Last Call Review of draft-ietf-httpbis-http2-encryption-10
review-ietf-httpbis-http2-encryption-10-genart-lc-carpenter-2017-02-25-00

Request Review of draft-ietf-httpbis-http2-encryption
Requested rev. no specific revision (document currently at 11)
Type Last Call Review
Team General Area Review Team (Gen-ART) (genart)
Deadline 2017-03-06
Requested 2017-02-20
Authors Mark Nottingham, Martin Thomson
Draft last updated 2017-02-25
Completed reviews Secdir Last Call review of -10 by Charlie Kaufman (diff)
Genart Last Call review of -10 by Brian Carpenter (diff)
Assignment Reviewer Brian Carpenter
State Completed
Review review-ietf-httpbis-http2-encryption-10-genart-lc-carpenter-2017-02-25
Reviewed rev. 10 (document currently at 11)
Review result Ready with Issues
Review completed: 2017-02-25

Review
review-ietf-httpbis-http2-encryption-10-genart-lc-carpenter-2017-02-25

Gen-ART Last Call review of draft-ietf-httpbis-http2-encryption-10

I am the assigned Gen-ART reviewer for this draft.
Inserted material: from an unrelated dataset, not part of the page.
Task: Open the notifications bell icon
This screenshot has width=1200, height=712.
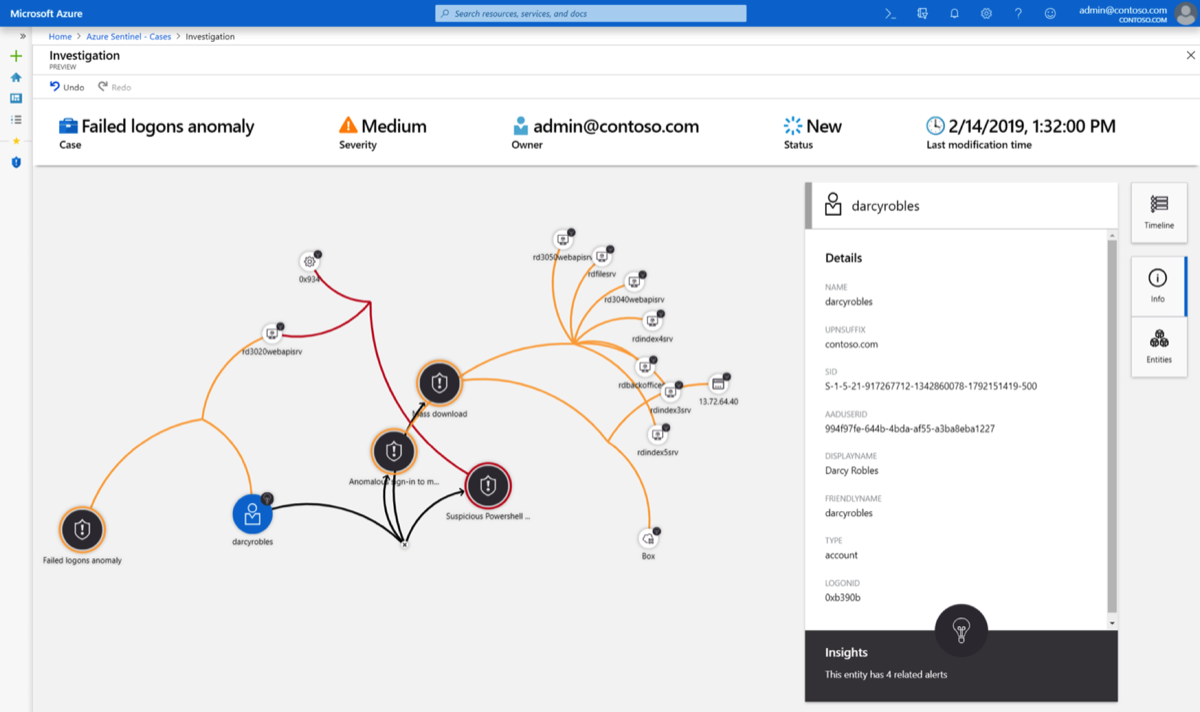Action: point(954,13)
The General Area
Review Team (Gen-ART) reviews all IETF documents being processed
by the IESG for the IETF Chair.  Please treat these comments just
like any other last call comments.

For more information, please see the FAQ at
<http://wiki.tools.ietf.org/area/gen/trac/wiki/GenArtfaq>.

Document: draft-ietf-httpbis-http2-encryption-10.txt
Reviewer: Brian Carpenter
Review Date: 2017-02-26
IETF LC End Date: 2017-03-06
IESG Telechat date: 2017-03-16 

Summary: Ready with issues
--------

Comments:
---------

Note: Category is Experimental.

Quoting the writeup:

'The primary concern voiced by dissenters has been that widespread
deployment might provide a false sense of security, slowing the
adoption of "real" HTTPS or confusing users."'

FWIW, I share that concern, even with the tag 'Experimental.'

Major issue: 
------------

The Abstract should definitely state the above concern. At the moment,
it could easily mislead the reader about the value of the solution.
I'd like to see the phrase "it is vulnerable to active attacks" in
the Abstract.

Minor issue:
------------

> 4.4.  Confusion Regarding Request Scheme
...
> Therefore, servers need to carefully examine the use of such signals
> before deploying this specification.

What does "servers" really mean here? I think it means "implementers
of server code", or maybe "operators of servers"?

Nits:
-----

> 4.1.  Security Indicators
>
>   User Agents MUST NOT provide any special security indicia when an

'Indicia' is a real word, but I think it's unknown to at least 99% of
English speakers. Why not 'indicators' again?